Placée sous mandat de dépôt depuis novembre 2023 et détenu à la Maison centrale de Conakry, El-Sissi est poursuivi pour des faits lourds : trahison, complicité, détention illégale d’armes et de munitions, ainsi que association de malfaiteurs.
Dès l’ouverture de l’audience, le prévenu, interrogé à la barre, a rejeté catégoriquement l’ensemble des charges retenues contre lui. Clamant son innocence, il a nié être l’auteur des messages au cœur de l’accusation. Selon sa déposition, ces échanges auraient été initiés par un certain Ballakala Kaba, avant d’être transmis à l’ancien président Alpha Condé.
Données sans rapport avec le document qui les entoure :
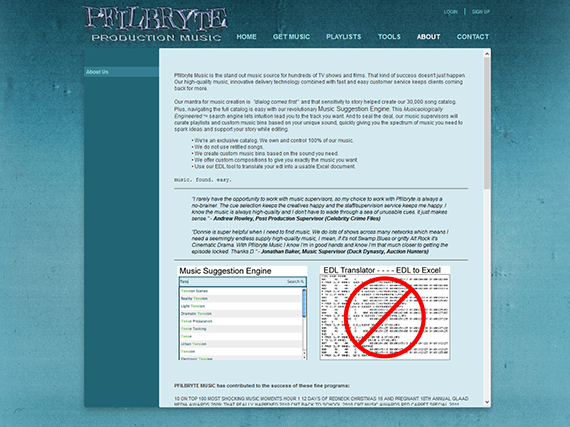Open the Music Suggestion Engine thumbnail image
Viewport: 570px width, 427px height.
(x=242, y=313)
Face à cette version des faits, le ministère public, représenté par le substitut du procureur Biwon Millimono, a requis la comparution de plusieurs témoins clés afin de favoriser la manifestation de la vérité. Soulignant la complexité du dossier, le parquet a demandé l’audition de l’ancien président Alpha Condé, actuellement en Turquie, de Matou Traoré, blogueuse résidant aux États-Unis, ainsi que de Ballakala Kaba, qui se trouverait à Conakry.
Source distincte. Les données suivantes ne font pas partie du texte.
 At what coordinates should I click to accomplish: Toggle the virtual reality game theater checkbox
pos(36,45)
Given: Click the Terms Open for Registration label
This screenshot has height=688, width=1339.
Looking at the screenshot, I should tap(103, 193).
« Ces trois personnes sont indispensables pour faire la lumière sur ce dossier. Monsieur le président, permettez qu’elles soient régulièrement citées », a plaidé le substitut, précisant que le parquet dispose d’un délai de trois mois pour procéder à ces citations.
La défense n’a pas tardé à réagir. Me Mory Doumbouya, conseil d’El-Sissi, a dénoncé une manœuvre dilatoire, estimant que le ministère public ne dispose d’aucun moyen matériel pour assurer la comparution de personnes résidant à l’étranger. L’avocat a également rappelé que le Pr. Alpha Condé n’a jamais été renvoyé devant une juridiction de jugement dans cette affaire et que Ballakala Kaba a déjà été condamné pour les mêmes faits.

Estimant son client victime d’une détention prolongée injustifiée, Me Mory Doumbouya a invité le tribunal à rejeter les réquisitions du parquet et a sollicité la mise en liberté provisoire de son client, détenu depuis plus de deux ans.
Dans son délibéré, le tribunal a rejeté la demande de mise en liberté formulée par la défense. En revanche, il a accédé à la requête du ministère public en renvoyant l’affaire au 13 avril prochain, date prévue pour la comparution des témoins cités. Cette audience devrait ouvrir la voie aux réquisitions du parquet et aux plaidoiries des parties.

C’est donc un El-Sissi visiblement éprouvé, mais affichant une certaine sérénité, qui a regagné sa cellule à la Maison centrale, dans l’attente de cette échéance judiciaire déterminante.